Description
How to sync external data sources (e.g. GoogleDrive, Dropbox…) with Weaviate?
For example, let’s say I have a webapp that validates client’s document. I could create a form for uploading documents and when the user uses it, I’d process that data in the backend and ingest the original data and the validation report into Weaviate.
Instead of a user manually selecting every file and uploading it, I want them to grant me access to their storage, e.g. GoogleDrive. Now every time they upload a file to GoogleDrive://some/path/to/documents/
that file gets processed and ingested into Weaviate.
Also, when a file gets deleted from GoogleDrive, it gets deleted from Weaviate.
So, Google Drive and Weaviate are kept in sync, with some minimal latency.

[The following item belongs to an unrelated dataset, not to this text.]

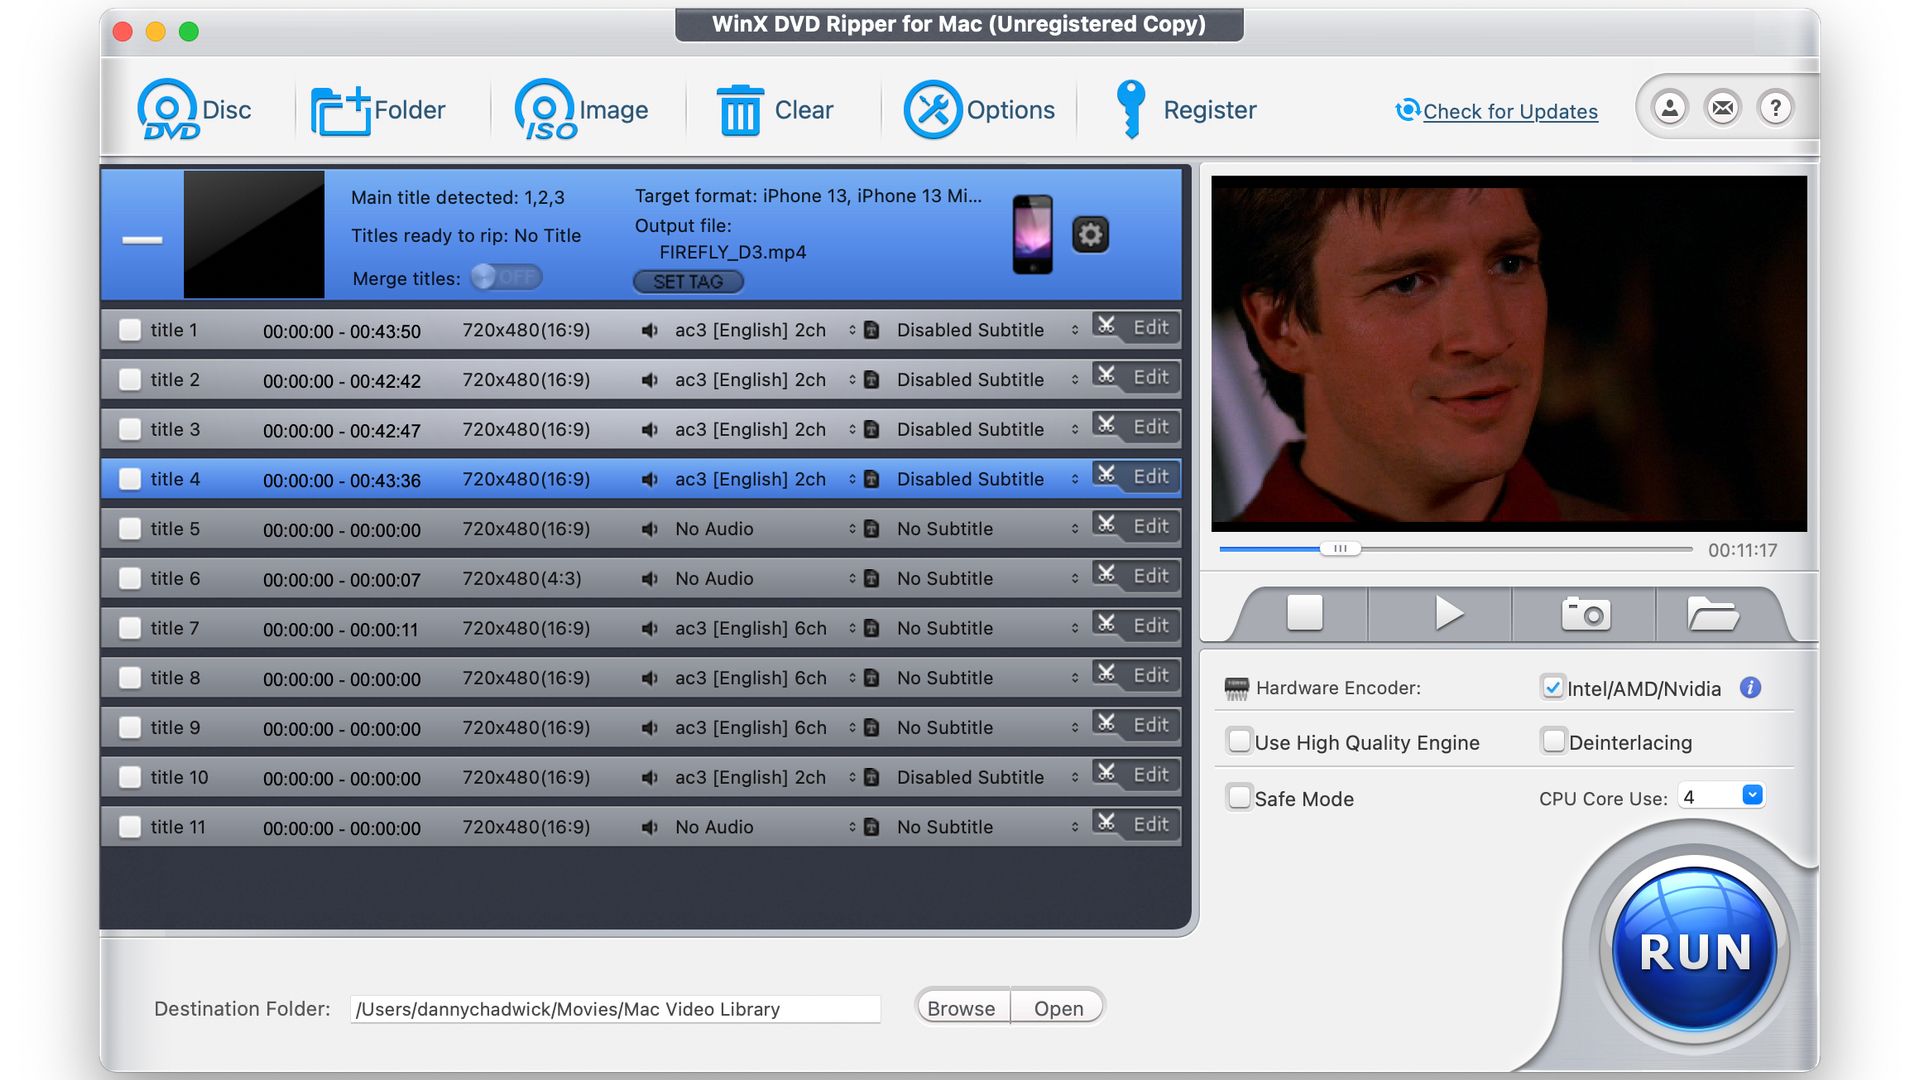Expand subtitle dropdown for title 1

coord(1075,328)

Are there libraries/services that can help with this?
A naive solution
A naive solution would be to implement this myself:
- For each external data source, create a crawler
- Every 5 minutes, go through external storage and check if there’re any new files, any deleted files and any modified files
- Process and ingest new files to Weaviate
- Remove deleted files from Weaviate
- Replace modified files with new versions
This seems like a lot of code to write.
Is there an existing and easier way to achieve this?
Additional info
-
I think elastic search supports this with connectors: Connectors references | Enterprise Search documentation [8.13] | Elastic
-
As a next step, how can I make sure that if user X does have access to document A in external storage, but user B doesn’t, the access rights are the same in Weaviate? So if user B searches for that document, it can’t find it. I guess storing some metadata in every asset in Weaviate, e.g.
usersHaveAccess: ["UserA",...]
orusersNoAccess:["UserB"]
.